Cinéma d'art et essai japonais standard, sans infamie et sans trop d'éloges. La critique de Federico Gironi.
Nagi est une ville japonaise située dans la préfecture d'Okayama. Elle compte environ 5500 habitants répartis sur un territoire assez vaste, elle est en moyenne éloignée de toutes les « grandes villes », et l'une des principales activités est l'élevage bovin (tant pour la production de lait que pour la désormais célèbre viande de wagyu). Mais elle possède un musée d'art contemporain qui ferait l'envie de nombreuses municipalités italiennes.

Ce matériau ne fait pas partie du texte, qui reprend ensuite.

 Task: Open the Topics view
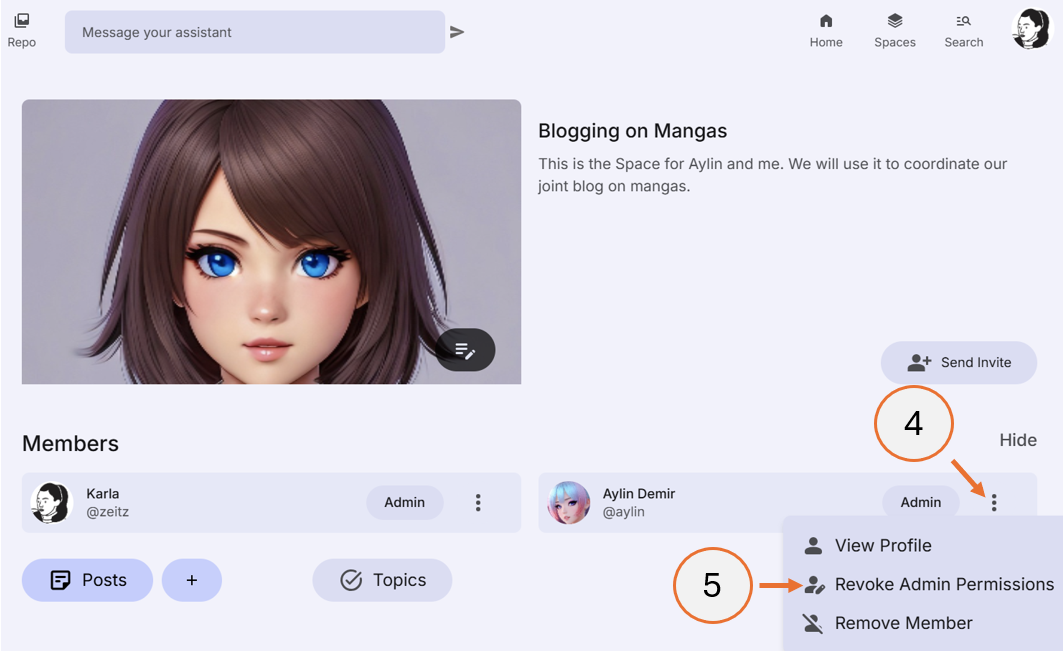(x=382, y=580)
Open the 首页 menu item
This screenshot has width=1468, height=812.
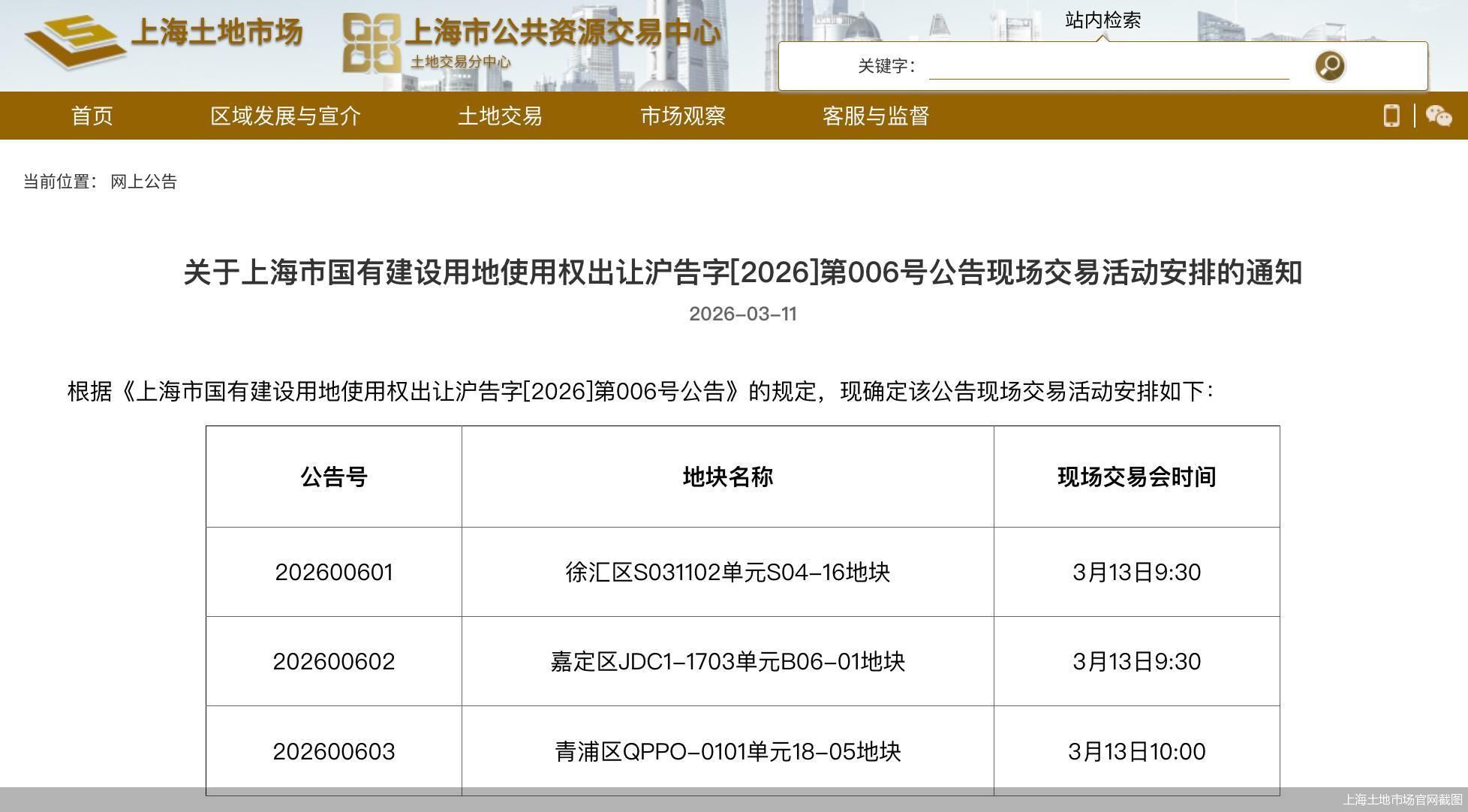pos(90,116)
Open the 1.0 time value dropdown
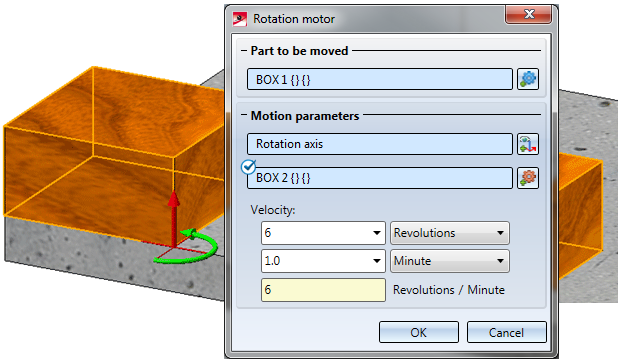The image size is (626, 364). click(376, 261)
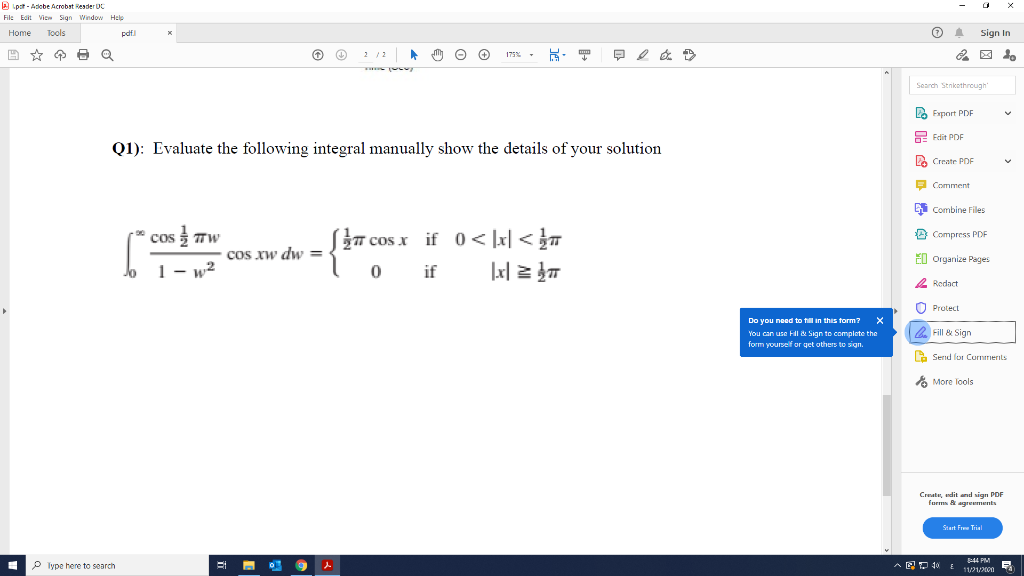Expand the Export PDF options chevron
This screenshot has width=1024, height=576.
(x=1007, y=112)
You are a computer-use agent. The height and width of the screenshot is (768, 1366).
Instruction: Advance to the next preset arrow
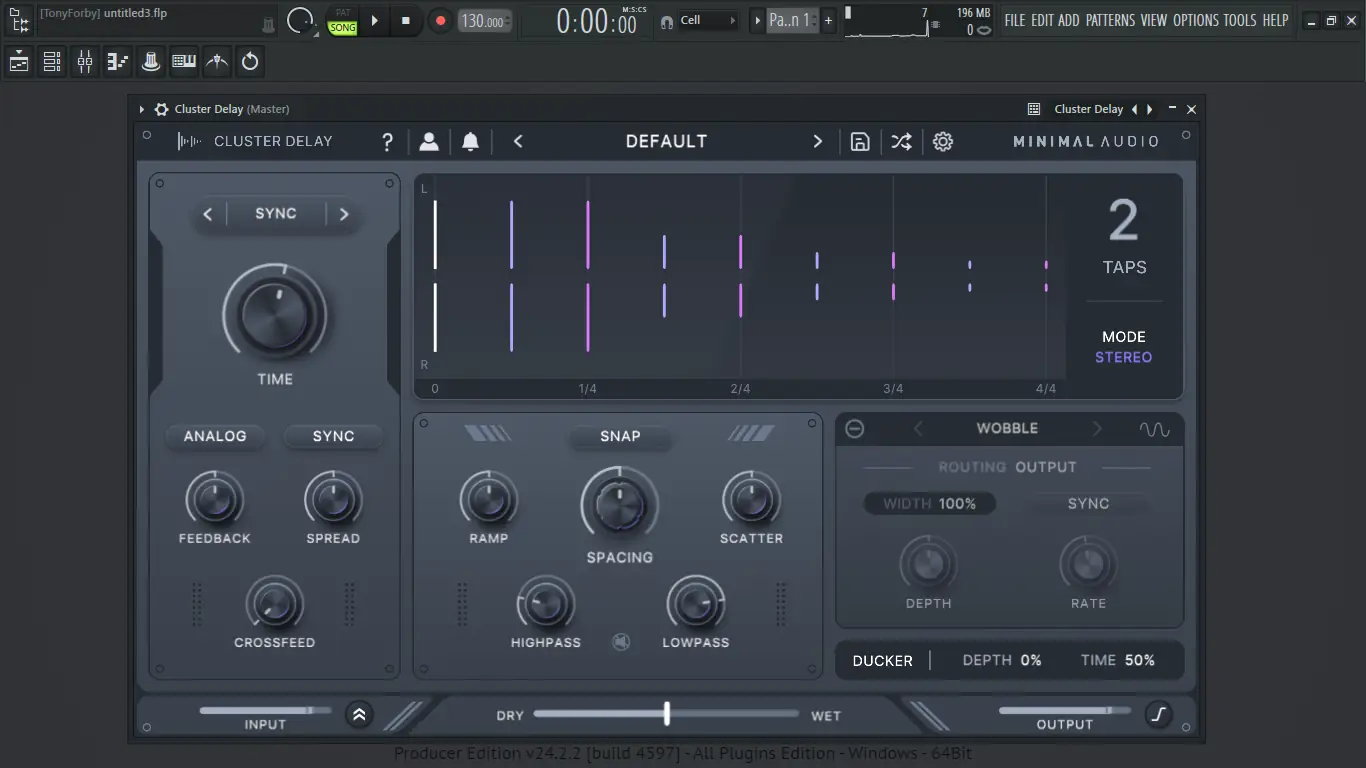click(x=817, y=141)
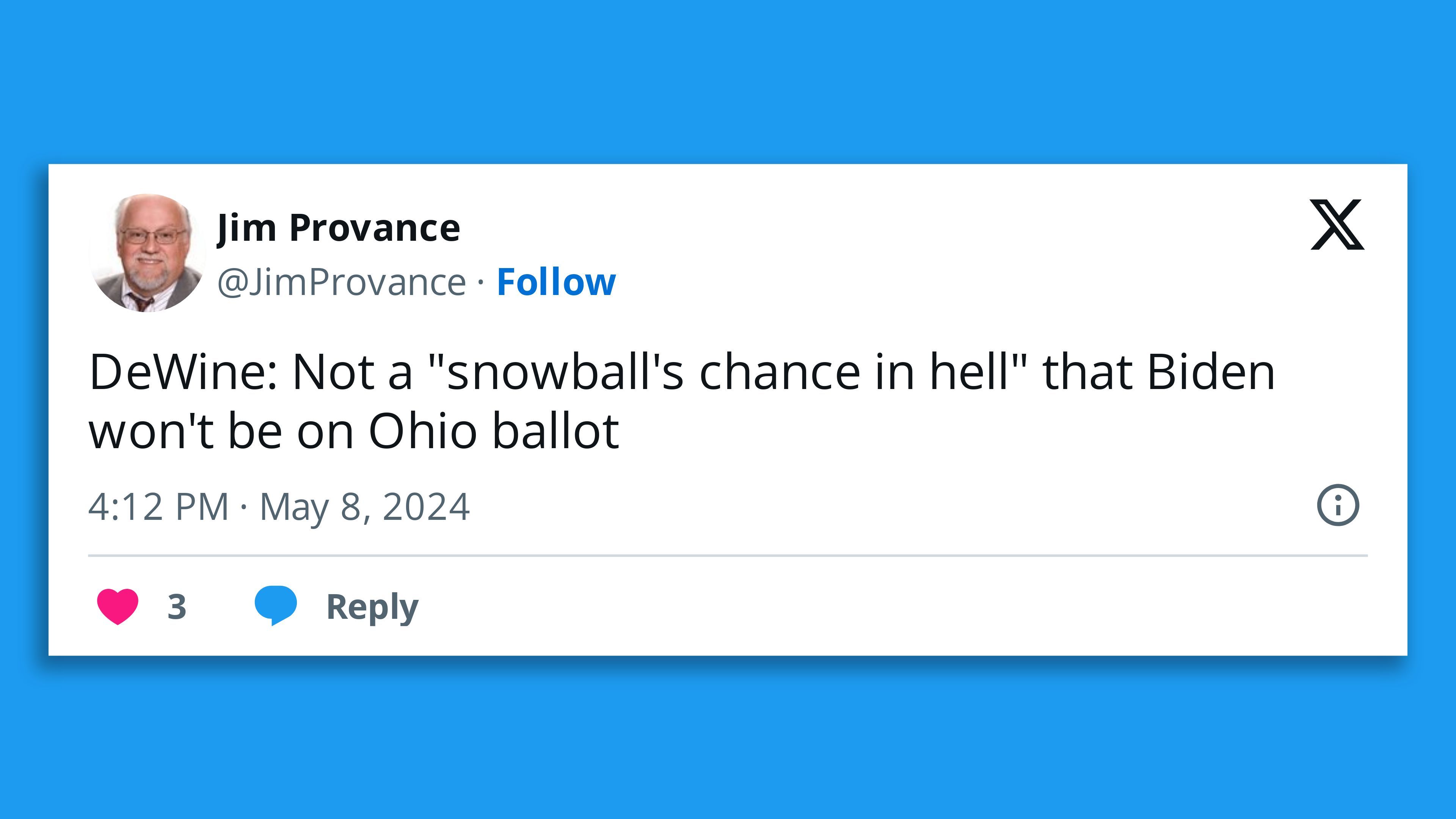The height and width of the screenshot is (819, 1456).
Task: Click May 8, 2024 date text
Action: pyautogui.click(x=364, y=507)
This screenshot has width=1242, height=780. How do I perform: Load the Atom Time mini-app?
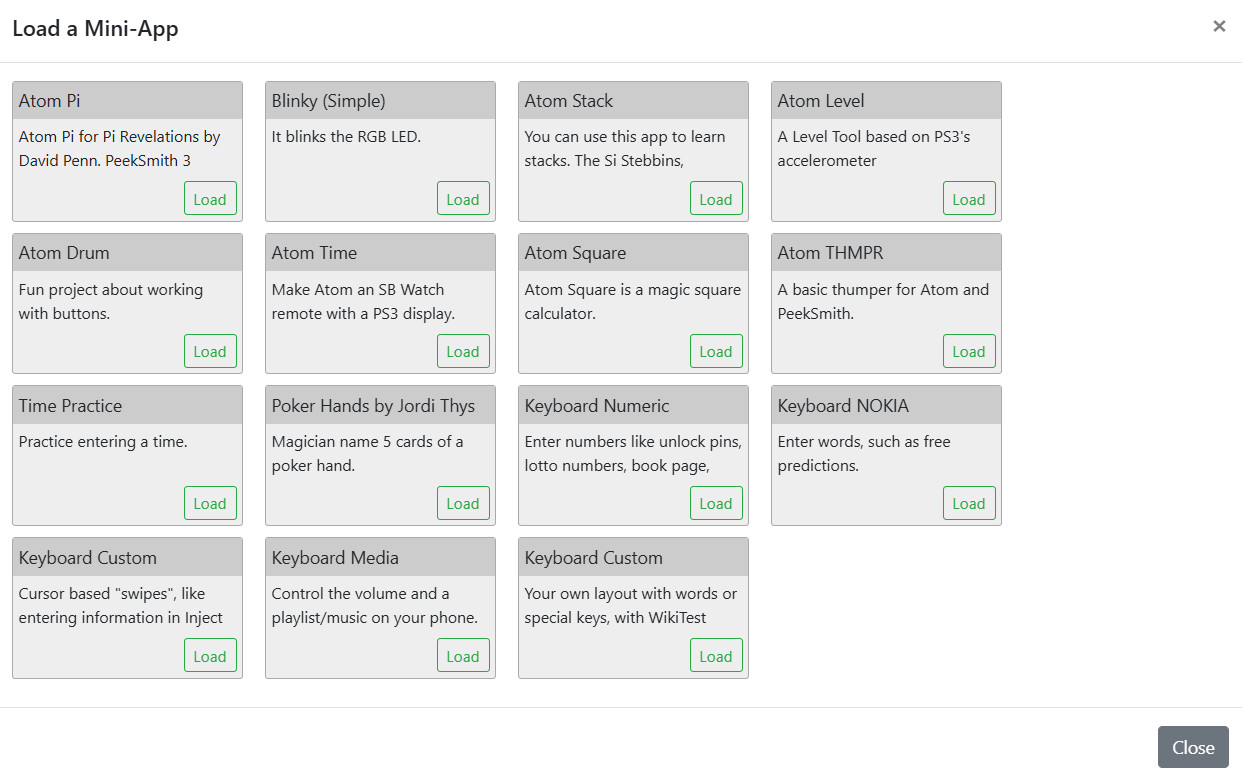tap(463, 351)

C'est là qu'arrive le protagoniste du film, Yuri, une jeune femme qui vient de divorcer, rendant visite à son ex-belle-sœur Yoriko, avec qui elle reste en excellents termes. Yoriko élève des vaches, certes, mais c'est une artiste : elle sculpte le bois, et Yuri a promis d'être son modèle pour une nouvelle œuvre. Autour d'eux, deux adolescents eux aussi passionnés d'art, et le père de l'un d'entre eux, qui semble s'intéresser à la belle Yuri et dont le passé se confond (pas sentimentalement) avec celui de Yoriko.
Depuis 2016 (année où il a présenté Harmonium), Kōji Fukada est un habitué de Cannes, et la présence de Nagi Notes en compétition ne surprend ni ne choque, tant positivement que négativement.
C'est un de ces films qui sont placés dans le programme principal de la compétition d'un festival pour remplir les espaces avec dignité et modestie, sans pour autant aspirer à gagner – ou, simplement, à être – quoi que ce soit de significatif. Utilisant une métaphore du football un peu galvaudée, le film de Fukada est un milieu de terrain du cinéma d'auteur japonais (et non japonais) contemporain, quelqu'un qui fait tout ce qu'il a à faire sans avoir « la queue du pourboire ou du 10, quel dommage », comme le chantait Luciano Ligabue. Et pourtant, ce n’est pas un milieu de terrain brutal et musclé qui raconte des histoires et écrase les nuances. Bien au contraire. C'est un milieu de terrain avec sa classe, son élégance, conscient de ses moyens et sans ambitions excessives.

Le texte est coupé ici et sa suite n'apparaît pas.